> [What to work on]: Return the text lines of these records unchanged, without the pictures.

> [Dataset records]:
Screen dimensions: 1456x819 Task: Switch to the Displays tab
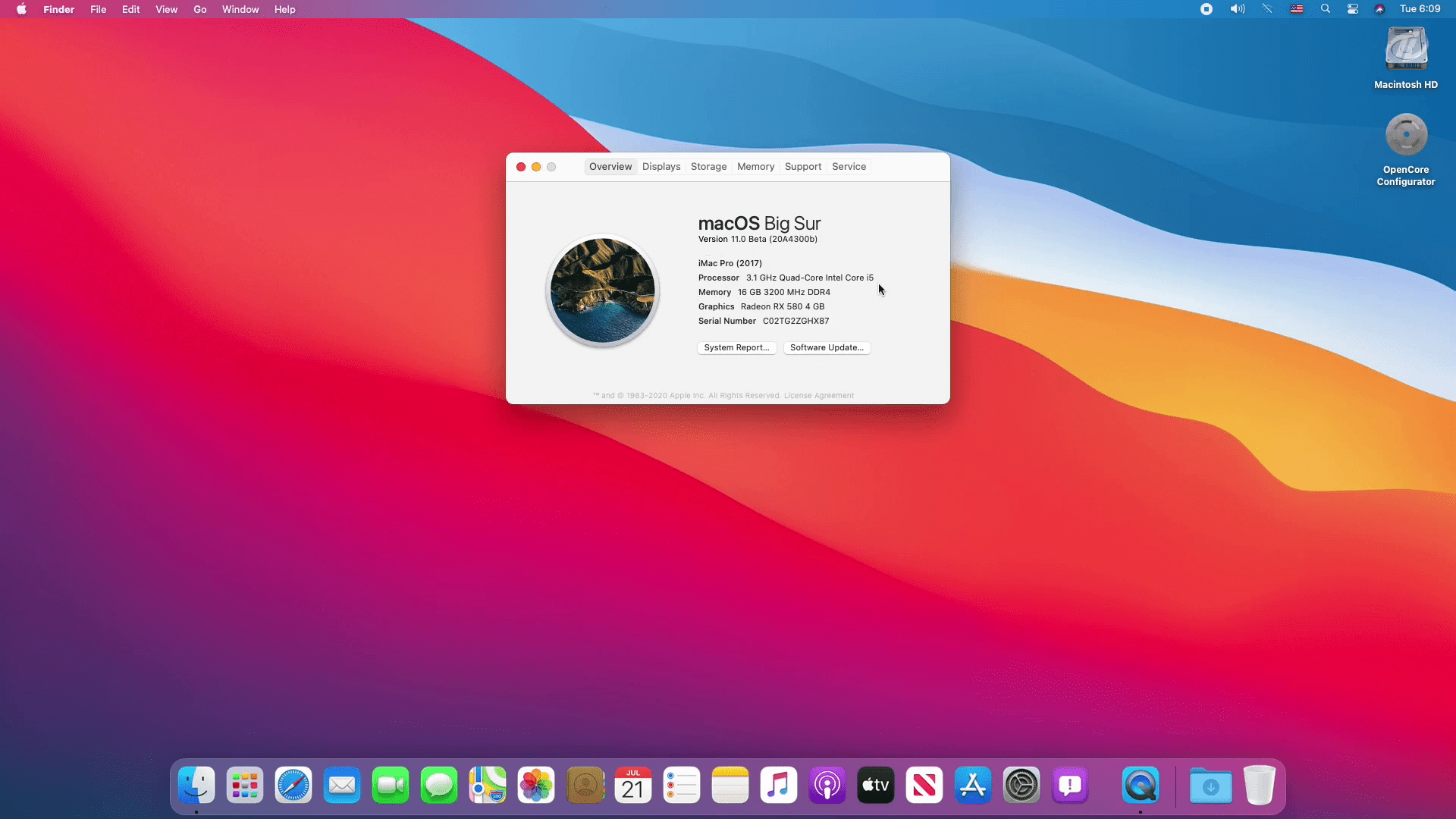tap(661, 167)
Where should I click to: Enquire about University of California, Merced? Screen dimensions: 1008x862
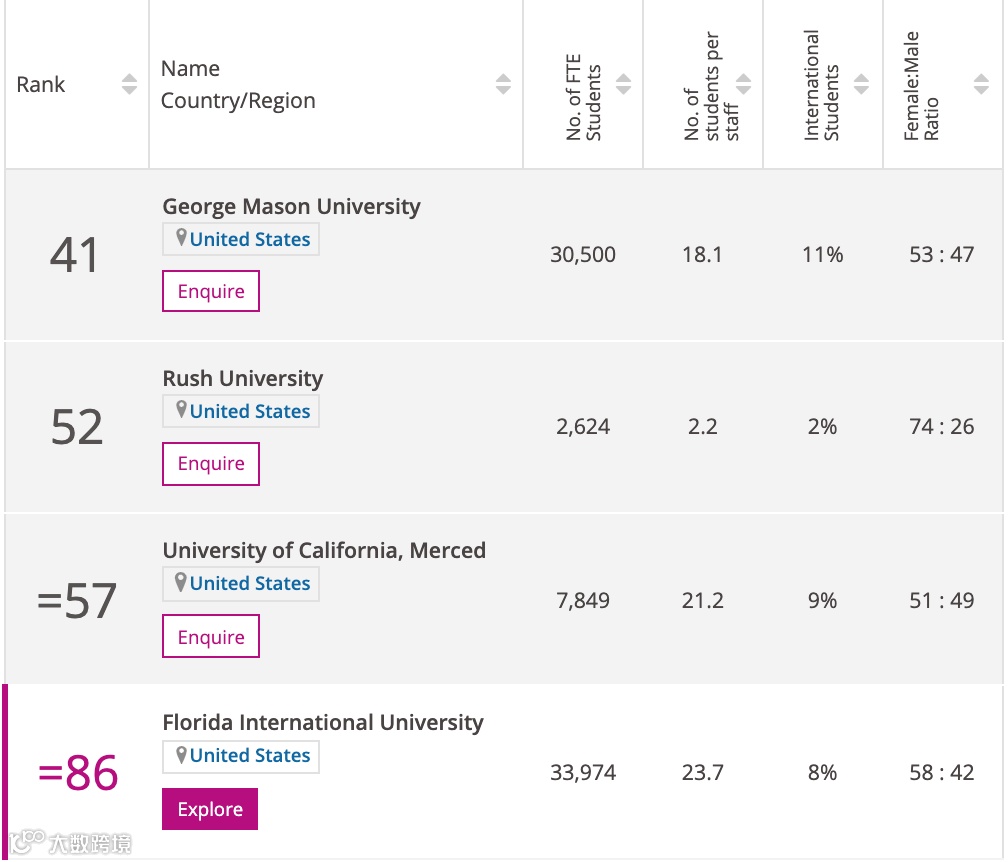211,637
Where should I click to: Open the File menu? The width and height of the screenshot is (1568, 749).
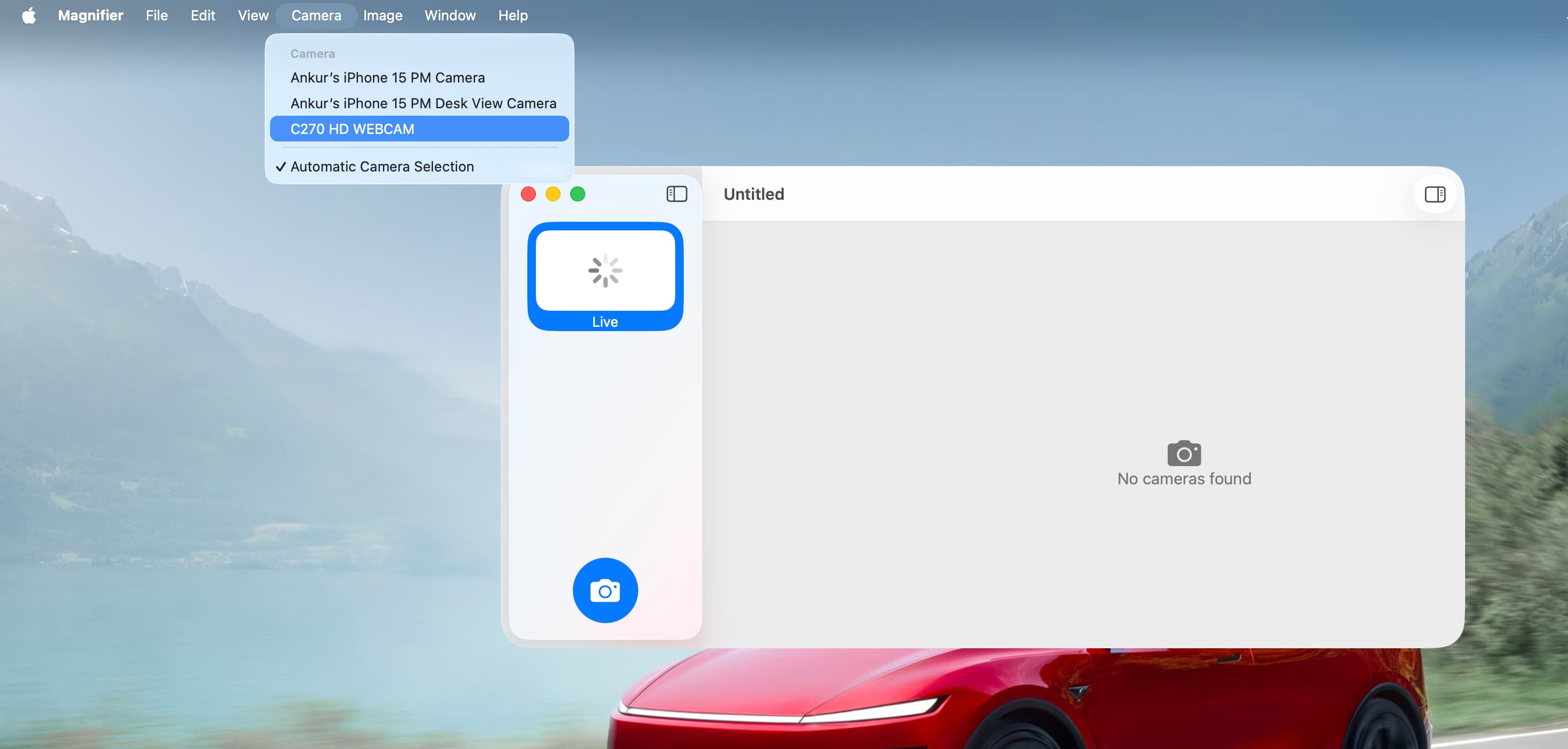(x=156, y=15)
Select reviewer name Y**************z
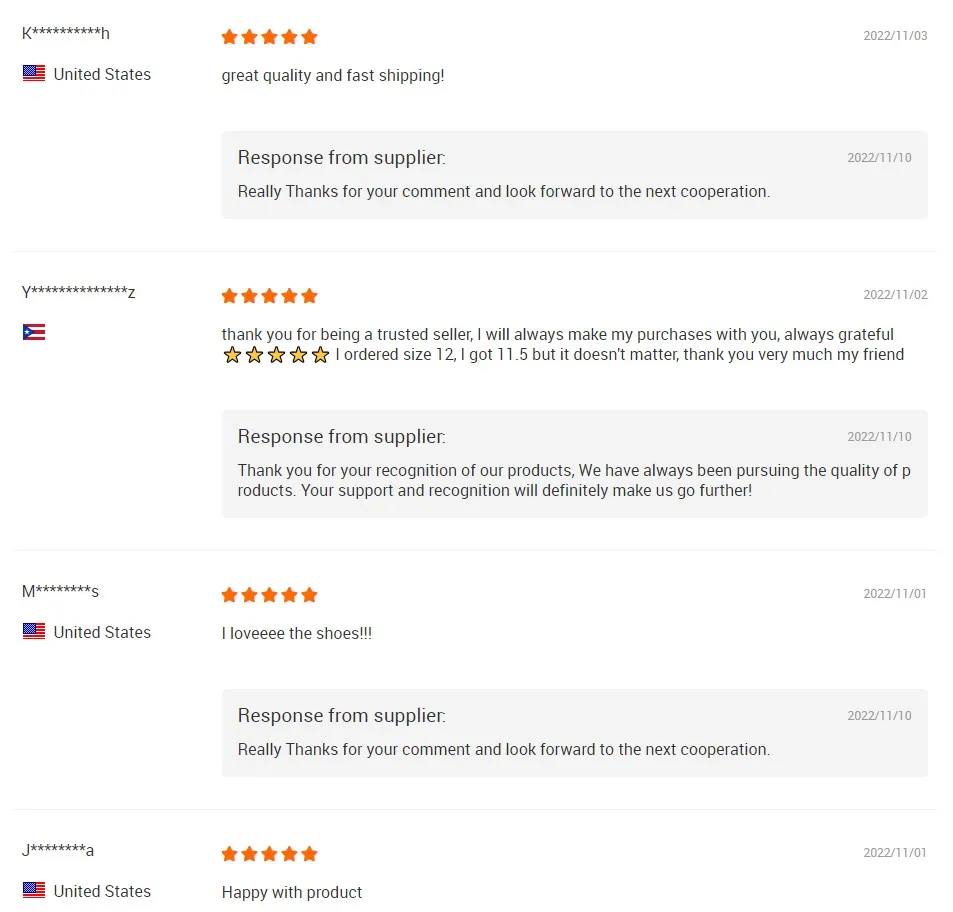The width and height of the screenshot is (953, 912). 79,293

> [Response]:
Screen dimensions: 1456x819 Task: Switch to the Displays tab
tap(661, 167)
Where should I click to: Enquire about University of California, Merced? Screen dimensions: 1008x862
211,637
Where should I click to: Open the File menu? The width and height of the screenshot is (1568, 749).
(x=156, y=15)
Select reviewer name Y**************z
The width and height of the screenshot is (953, 912). 79,293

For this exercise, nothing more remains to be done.